Research Reactor Institute, Kyoto University, Kumatori, Osaka, Japan.
Biophys J. 2011 Oct 19;101(8):2037-42. doi: 10.1016/j.bpj.2011.09.004.
We developed a novel, to our knowledge, technique for real-time monitoring of subunit exchange in homooligomeric proteins, using deuteration-assisted small-angle neutron scattering (SANS), and applied it to the tetradecamer of the proteasome α7 subunit. Isotopically normal and deuterated tetradecamers exhibited identical SANS profiles in 81% D(2)O solution. After mixing these solutions, the isotope sensitive SANS intensity in the low-q region gradually decreased, indicating subunit exchange, whereas the small-angle x-ray scattering profile remained unchanged confirming the structural integrity of the tetradecamer particles during the exchange. Kinetic analysis of zero-angle scattering intensity indicated that 1), only two of the 14 subunits were exchanged in each tetradecamer and 2), the exchange process involves at least two steps. This study underscores the usefulness of deuteration-assisted SANS, which can provide quantitative information not only on the molecular sizes and shapes of homooligomeric proteins, but also on their kinetic properties.

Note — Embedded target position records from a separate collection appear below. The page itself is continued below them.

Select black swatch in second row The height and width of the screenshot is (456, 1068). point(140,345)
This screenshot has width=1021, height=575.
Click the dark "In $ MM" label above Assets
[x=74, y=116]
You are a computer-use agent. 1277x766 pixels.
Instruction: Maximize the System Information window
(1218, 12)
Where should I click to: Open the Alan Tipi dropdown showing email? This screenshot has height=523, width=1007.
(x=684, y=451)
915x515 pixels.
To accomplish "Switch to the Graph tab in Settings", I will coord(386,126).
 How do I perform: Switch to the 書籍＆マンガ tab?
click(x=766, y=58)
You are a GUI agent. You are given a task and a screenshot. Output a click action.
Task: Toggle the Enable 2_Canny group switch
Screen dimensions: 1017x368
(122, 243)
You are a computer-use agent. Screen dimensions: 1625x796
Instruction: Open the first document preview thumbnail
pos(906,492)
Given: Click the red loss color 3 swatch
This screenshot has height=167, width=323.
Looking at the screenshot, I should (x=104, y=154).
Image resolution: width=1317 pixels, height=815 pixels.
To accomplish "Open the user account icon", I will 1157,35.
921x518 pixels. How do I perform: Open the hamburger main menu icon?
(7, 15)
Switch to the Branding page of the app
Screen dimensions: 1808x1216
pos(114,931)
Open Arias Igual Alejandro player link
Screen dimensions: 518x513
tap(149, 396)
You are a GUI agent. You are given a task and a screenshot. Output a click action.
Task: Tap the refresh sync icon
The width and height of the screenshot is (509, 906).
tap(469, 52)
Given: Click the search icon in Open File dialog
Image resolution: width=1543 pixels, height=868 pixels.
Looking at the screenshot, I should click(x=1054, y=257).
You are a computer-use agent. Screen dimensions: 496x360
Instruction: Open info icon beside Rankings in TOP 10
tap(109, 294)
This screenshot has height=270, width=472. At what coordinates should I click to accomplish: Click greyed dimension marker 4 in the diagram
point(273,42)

我们开发了一种新颖的、据我们所知的技术,用于实时监测同寡聚体蛋白质中的亚基交换,使用氘辅助小角中子散射(SANS),并将其应用于蛋白酶体 α7 亚基的十四聚体。在 81% D2O 溶液中,同位素正常和氘代的十四聚体表现出相同的 SANS 图谱。混合这些溶液后,低 q 区域的同位素敏感 SANS 强度逐渐降低,表明亚基交换,而小角 X 射线散射谱保持不变,证实了交换过程中十四聚体颗粒的结构完整性。零角散射强度的动力学分析表明,1)每个十四聚体中只有两个亚基被交换,2)交换过程至少涉及两个步骤。这项研究强调了氘辅助 SANS 的有用性,它不仅可以提供同寡聚体蛋白质的分子大小和形状的定量信息,还可以提供其动力学性质的定量信息。